Что знал я об окружающих меня людях, кроме того, что Сычев — силач, Оська Слепнев — балагур и рубаха-парень, а Фомин — ханжа? Теперь сама судьба моя, может быть, зависит от воли этих людей. А я даже догадываться не могу о том, куда повернется настроение команды в критический момент. Я знаю, что Андрей «красный», что какой-то механик или кочегар соорудил уже красный флаг и только ждет момента, чтобы поднять его на грот-мачту или прицепить к флагштоку на корме, вместо белого с голубыми разводами. Я знаю также, что Кашин будет верен присяге до конца, что Фомин ненавидит большевиков, что Шатов бьет по зубам матросов за неподчинение власти, что команда безоружна, тогда как штурмана и караул вооружены. Если команда «Св. Анны» расколется, значит, мы будем сражаться между собой. Тогда и я должен буду примкнуть к какой-то стороне. Но к какой? Могу ли я стать на сторону капитана и стрелять в Андрея или Слепнева? От этой мысли мне стало не по себе, и я заставил себя не думать о будущем.
Между тем точка росла и приближалась.
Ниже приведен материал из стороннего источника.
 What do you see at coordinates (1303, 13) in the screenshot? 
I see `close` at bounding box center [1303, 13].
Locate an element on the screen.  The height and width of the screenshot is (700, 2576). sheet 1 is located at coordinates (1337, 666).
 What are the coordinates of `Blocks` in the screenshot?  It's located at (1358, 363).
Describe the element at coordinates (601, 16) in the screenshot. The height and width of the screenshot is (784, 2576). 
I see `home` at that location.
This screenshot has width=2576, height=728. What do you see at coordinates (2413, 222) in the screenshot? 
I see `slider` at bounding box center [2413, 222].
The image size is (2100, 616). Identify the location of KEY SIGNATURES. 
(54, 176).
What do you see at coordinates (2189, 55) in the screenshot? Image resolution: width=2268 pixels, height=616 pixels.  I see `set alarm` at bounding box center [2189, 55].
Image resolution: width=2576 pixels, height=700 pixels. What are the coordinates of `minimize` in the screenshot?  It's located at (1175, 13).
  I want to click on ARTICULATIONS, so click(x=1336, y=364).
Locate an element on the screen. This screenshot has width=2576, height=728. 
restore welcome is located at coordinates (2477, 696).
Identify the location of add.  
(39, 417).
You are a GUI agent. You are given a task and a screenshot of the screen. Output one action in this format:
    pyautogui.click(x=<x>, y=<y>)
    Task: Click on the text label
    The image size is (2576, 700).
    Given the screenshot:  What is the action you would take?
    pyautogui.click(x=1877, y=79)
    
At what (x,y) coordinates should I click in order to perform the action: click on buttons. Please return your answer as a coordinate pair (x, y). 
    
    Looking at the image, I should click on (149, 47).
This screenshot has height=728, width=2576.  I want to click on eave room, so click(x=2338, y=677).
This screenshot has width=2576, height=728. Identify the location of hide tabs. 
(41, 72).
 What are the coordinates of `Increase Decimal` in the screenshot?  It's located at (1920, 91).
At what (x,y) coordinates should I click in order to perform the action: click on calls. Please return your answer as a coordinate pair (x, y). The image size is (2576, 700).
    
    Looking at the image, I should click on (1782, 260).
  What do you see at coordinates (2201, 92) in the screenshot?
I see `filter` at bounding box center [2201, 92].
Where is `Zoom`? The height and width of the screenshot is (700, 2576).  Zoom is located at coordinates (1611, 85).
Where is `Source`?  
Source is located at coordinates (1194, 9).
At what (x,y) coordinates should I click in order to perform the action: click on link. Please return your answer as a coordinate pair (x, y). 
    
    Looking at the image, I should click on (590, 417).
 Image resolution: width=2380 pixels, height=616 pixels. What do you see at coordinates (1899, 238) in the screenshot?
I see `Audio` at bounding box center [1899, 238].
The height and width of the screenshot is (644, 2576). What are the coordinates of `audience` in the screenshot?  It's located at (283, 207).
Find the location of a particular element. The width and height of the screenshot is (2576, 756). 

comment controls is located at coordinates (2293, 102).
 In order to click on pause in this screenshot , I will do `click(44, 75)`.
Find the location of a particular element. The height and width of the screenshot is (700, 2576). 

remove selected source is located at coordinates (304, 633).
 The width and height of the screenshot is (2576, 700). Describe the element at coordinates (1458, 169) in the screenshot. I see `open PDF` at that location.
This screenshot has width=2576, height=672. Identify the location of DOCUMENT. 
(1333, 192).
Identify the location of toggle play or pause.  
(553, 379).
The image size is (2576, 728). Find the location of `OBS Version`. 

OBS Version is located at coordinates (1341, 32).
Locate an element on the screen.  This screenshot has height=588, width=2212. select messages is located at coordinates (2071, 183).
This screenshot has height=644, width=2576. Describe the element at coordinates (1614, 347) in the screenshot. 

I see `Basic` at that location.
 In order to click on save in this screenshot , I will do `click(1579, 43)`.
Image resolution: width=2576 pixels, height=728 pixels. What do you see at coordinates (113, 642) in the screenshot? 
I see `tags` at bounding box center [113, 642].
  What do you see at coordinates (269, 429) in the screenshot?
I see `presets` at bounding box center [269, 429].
К концу моей вахты можно было уже разглядеть высокие, крашенные в желтый цвет трубы парохода. Это не мог быть грузовой пароход. Пароходов-двухтрубок в Белом море не было. Военные суда окрашены в серо-стальной цвет. Это мог быть только ледокол.
Теперь уже и на «Ярославне» и на «Минине» заметили приближающееся судно. В бинокль я увидел на корме и на мостиках обоих пароходов группы людей с биноклями и трубами в руках. Но тревоги покуда не было. Может быть, неопытные пассажиры ледокола и яхты предполагали, что это идет судно, не успевшее покинуть Архангельск вместе с ними? Но штабные, разумеется, не могли ошибаться. Очевидно, они скрывали смысл происходящего от штатских пассажиров и женщин.